Now, whether you’re a line producer or a PA or an executive or an executive assistant, odds are you can’t look at a Starbucks barista without wondering if that’s your future. Today is the five-month anniversary of my losing my assistant gig and the dry-up of the industry and other disasters have got me thinking whether or not I should head back to Chicago and join my dad in the insurance biz, bag groceries and/or tear movie tickets like I did in high school, take on a roommate in my apartment, or all of the above. And I don’t even have a wife or kids to support. God help those that do. All over the state, layoffs and the dry-up of production has got people packing up and taking jobs out of state, hoping against hope that the damage wrought by the recession, writer’s strike, and SAG drama will one day magically heal. Most compelling evidence by far of the bleak times is that Catherine Zeta-Jones is back to doing those lame T-Mobile commercials. Things are not good.

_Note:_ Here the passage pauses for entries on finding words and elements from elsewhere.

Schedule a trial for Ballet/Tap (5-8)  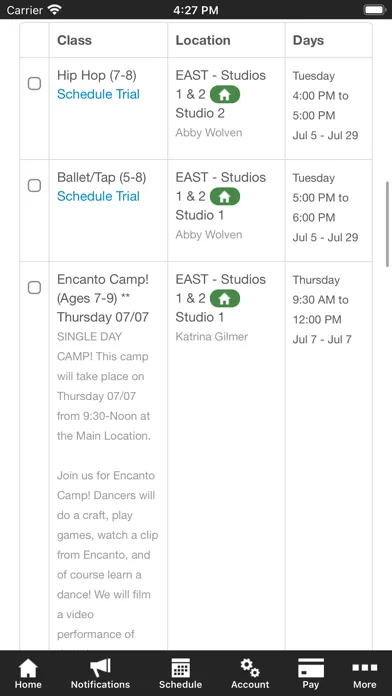pyautogui.click(x=98, y=196)
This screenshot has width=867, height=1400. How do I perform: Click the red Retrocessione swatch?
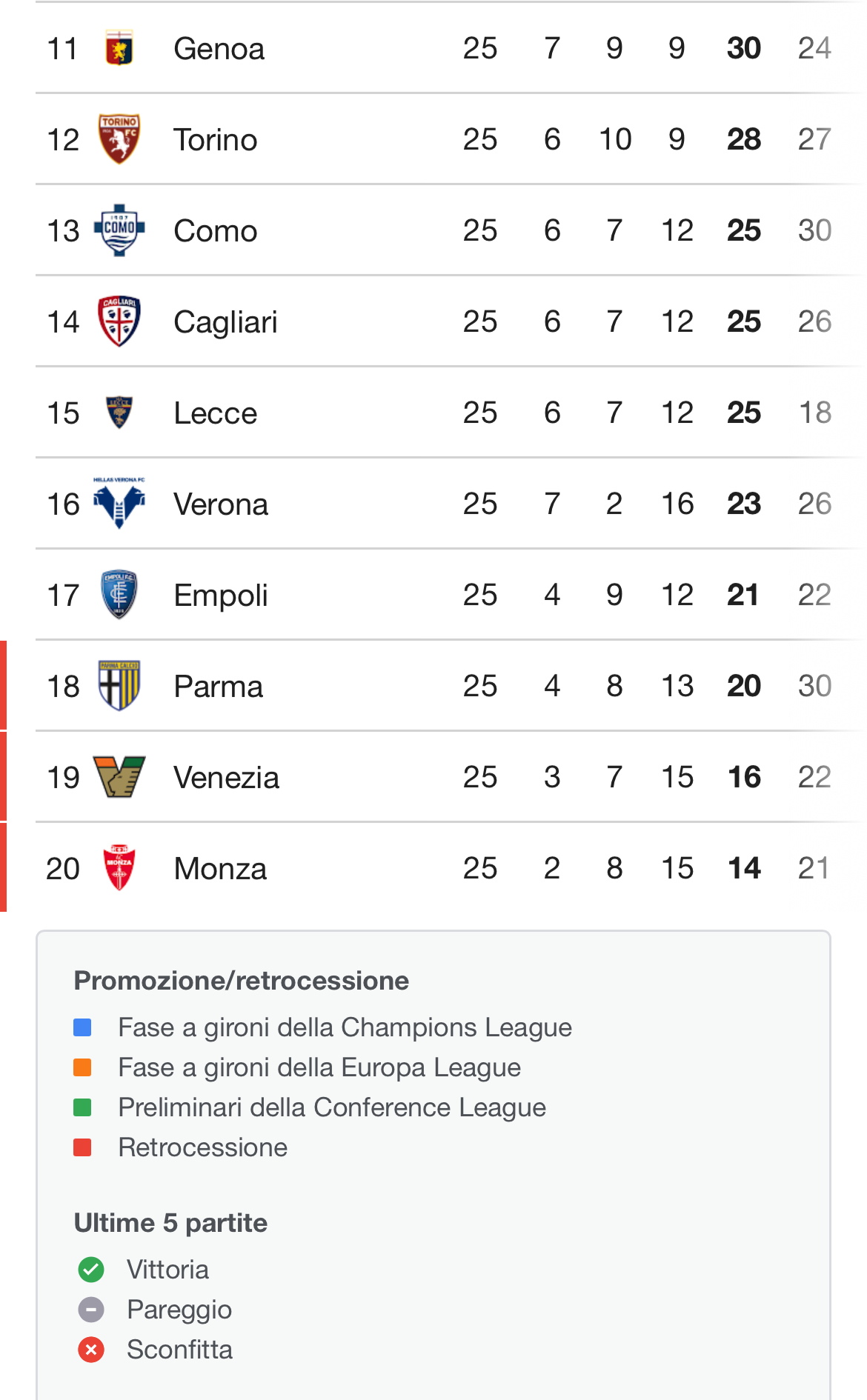[82, 1147]
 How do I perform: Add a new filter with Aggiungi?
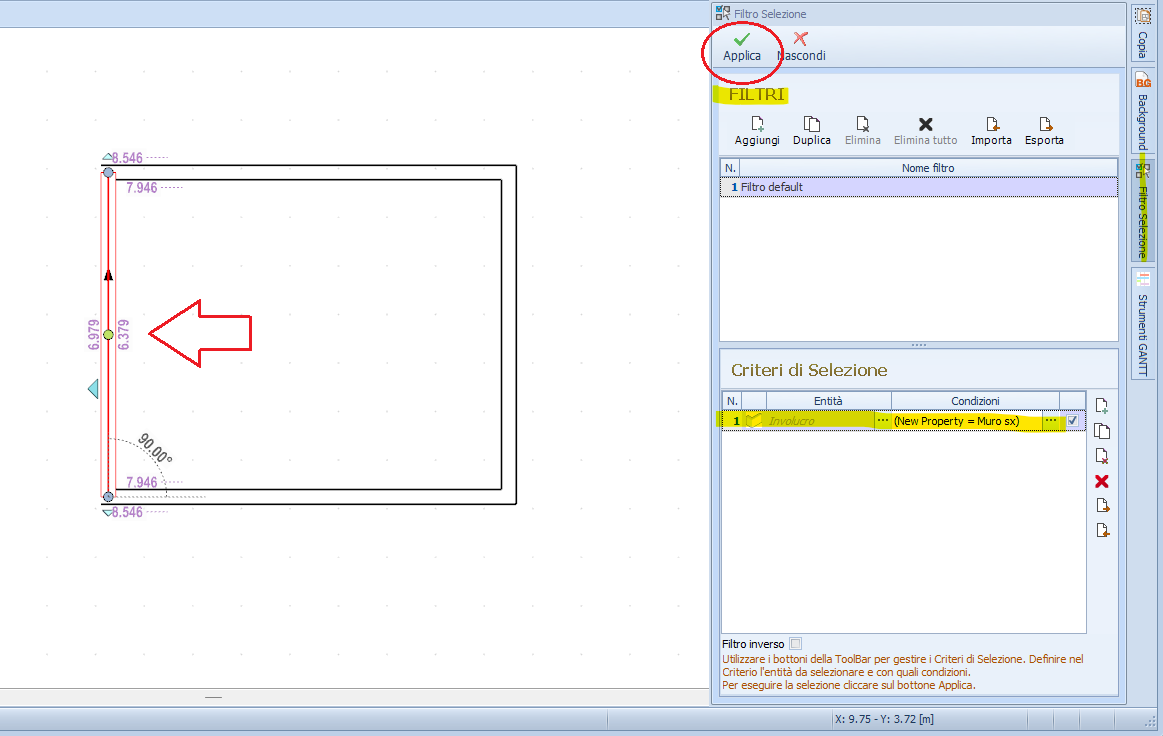click(757, 131)
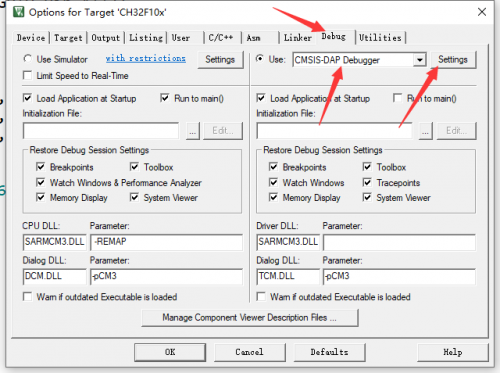500x373 pixels.
Task: Open the Linker tab
Action: point(297,38)
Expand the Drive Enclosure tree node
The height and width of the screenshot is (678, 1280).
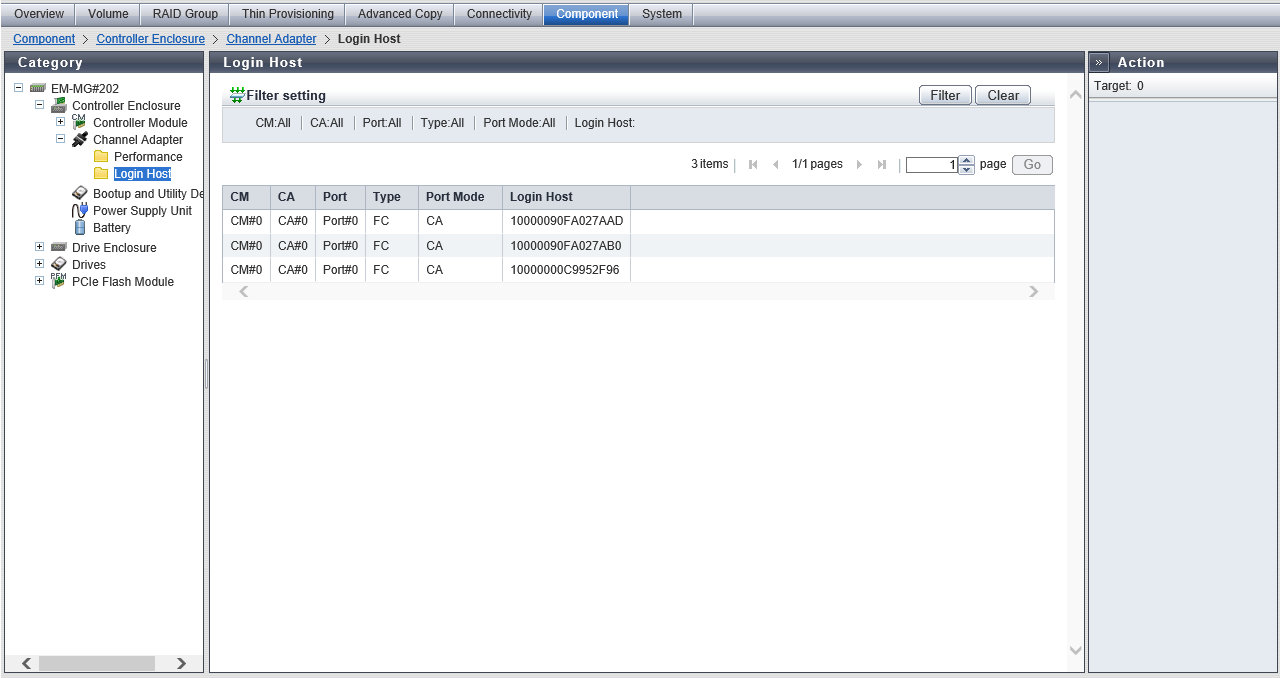click(39, 247)
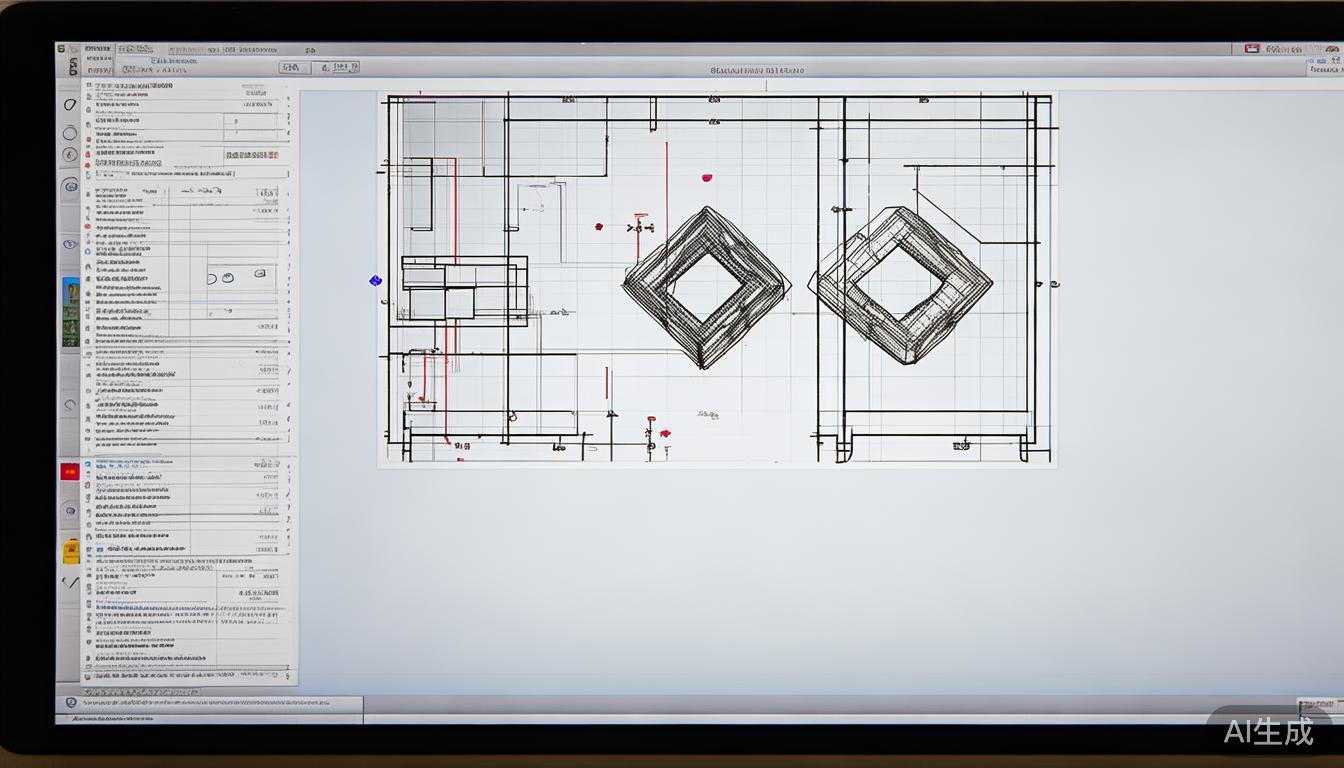Select the blue diamond marker left of drawing
The height and width of the screenshot is (768, 1344).
(x=375, y=281)
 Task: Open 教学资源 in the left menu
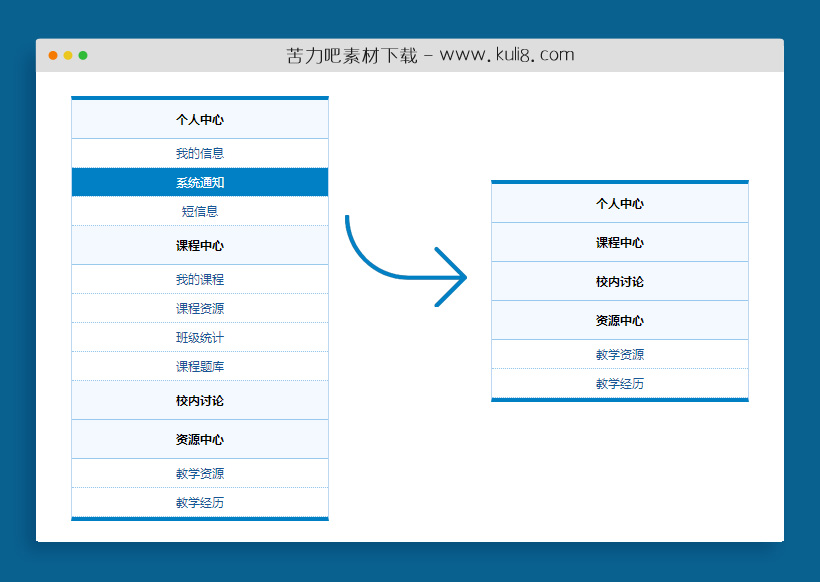point(200,473)
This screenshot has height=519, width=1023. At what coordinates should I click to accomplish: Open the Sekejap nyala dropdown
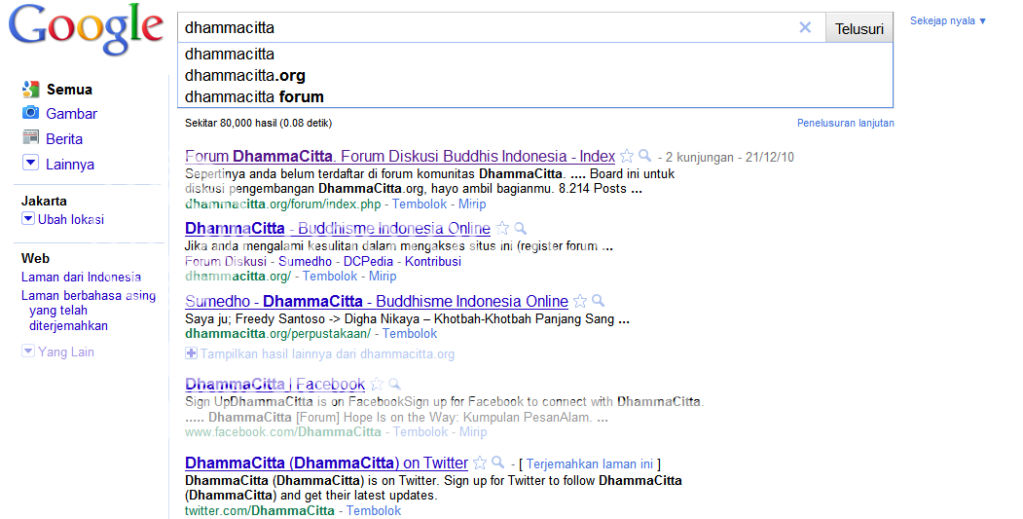947,21
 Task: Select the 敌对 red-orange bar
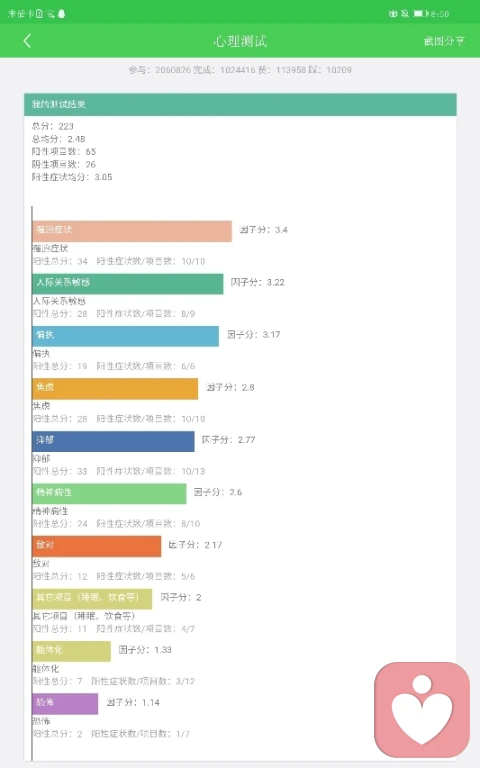pos(97,546)
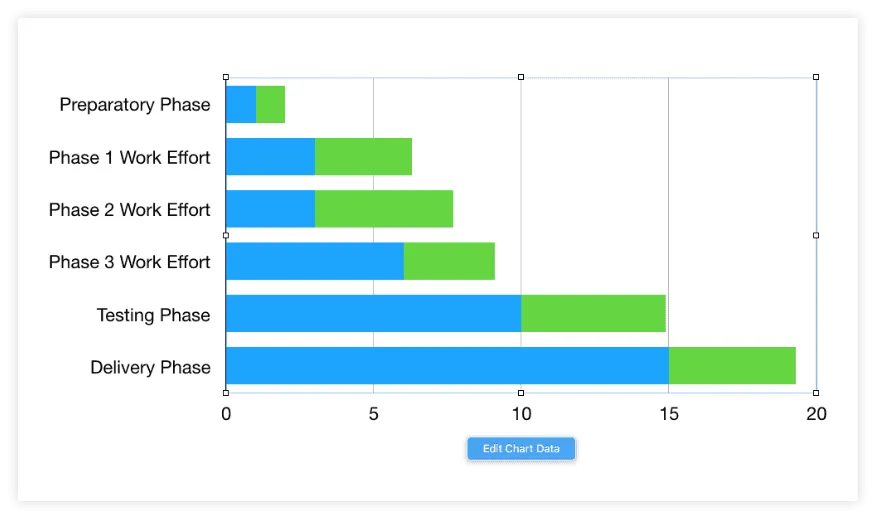Click the bottom-right chart resize handle
The image size is (876, 519).
[816, 392]
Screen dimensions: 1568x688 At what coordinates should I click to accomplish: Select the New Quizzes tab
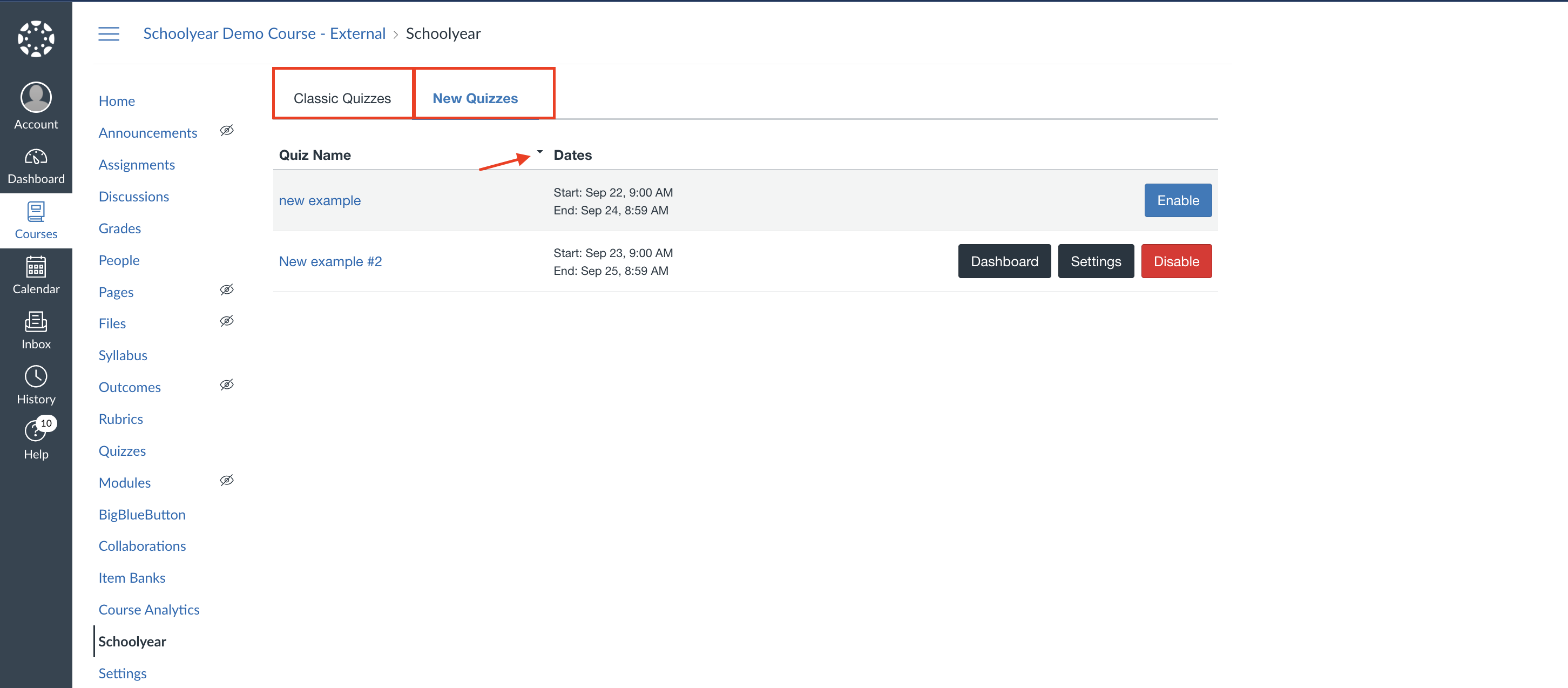point(475,98)
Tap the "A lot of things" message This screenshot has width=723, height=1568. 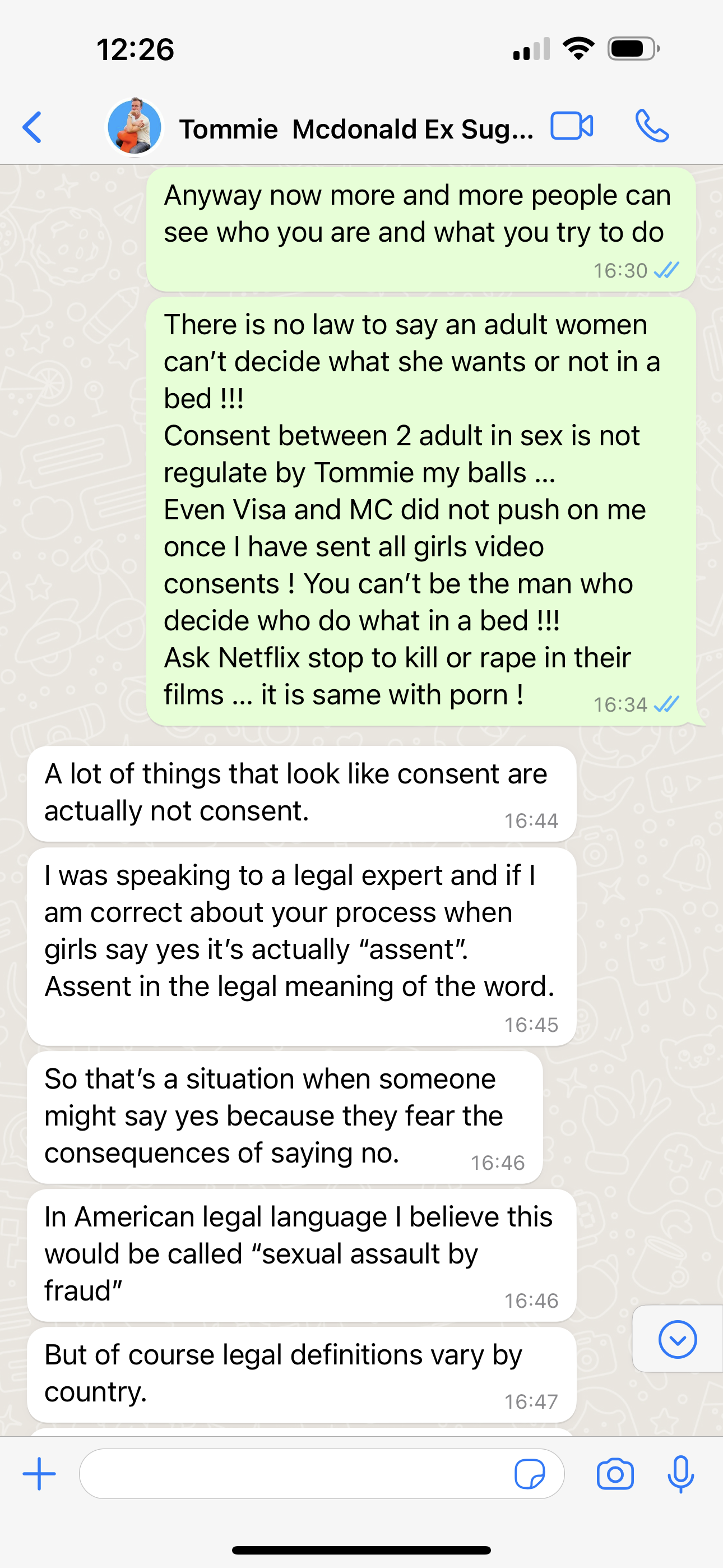coord(302,794)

The government has already bailed out the banking and automotive industries, but it’s probably a safe bet they won’t be doing the same for Hollywood. An economist once said that in a recession, people should be paid to dig ditches and fill them back up. The corollary to our situation is to suggest that the studios and production companies pays us to shoot movies and TV shows and then pay us and others to watch them, so the answer is not to be found in conventional economic theory, either.
But something needs to be done. Half the industry has been laid off or facing layoffs and everyone is content to wait until people have money and the courage to spend it on movie tickets, DVD rentals, and premium movie channels again. And like many bloggers, I am urging that some action be taken without having any idea what that action should be.
To those like me, who are considering packing it in and following that secondary ambition to be a CPA, don’t lose hope. Whatever got you into this business in the first place—whether it was the guilty pleasure of watching Tom Hanks’ early pre-superstar movies or the simple ambition to work eighteen hours a day rigging lights—hang onto it and the force that compels people to escape reality for an hour or two will one day save us all.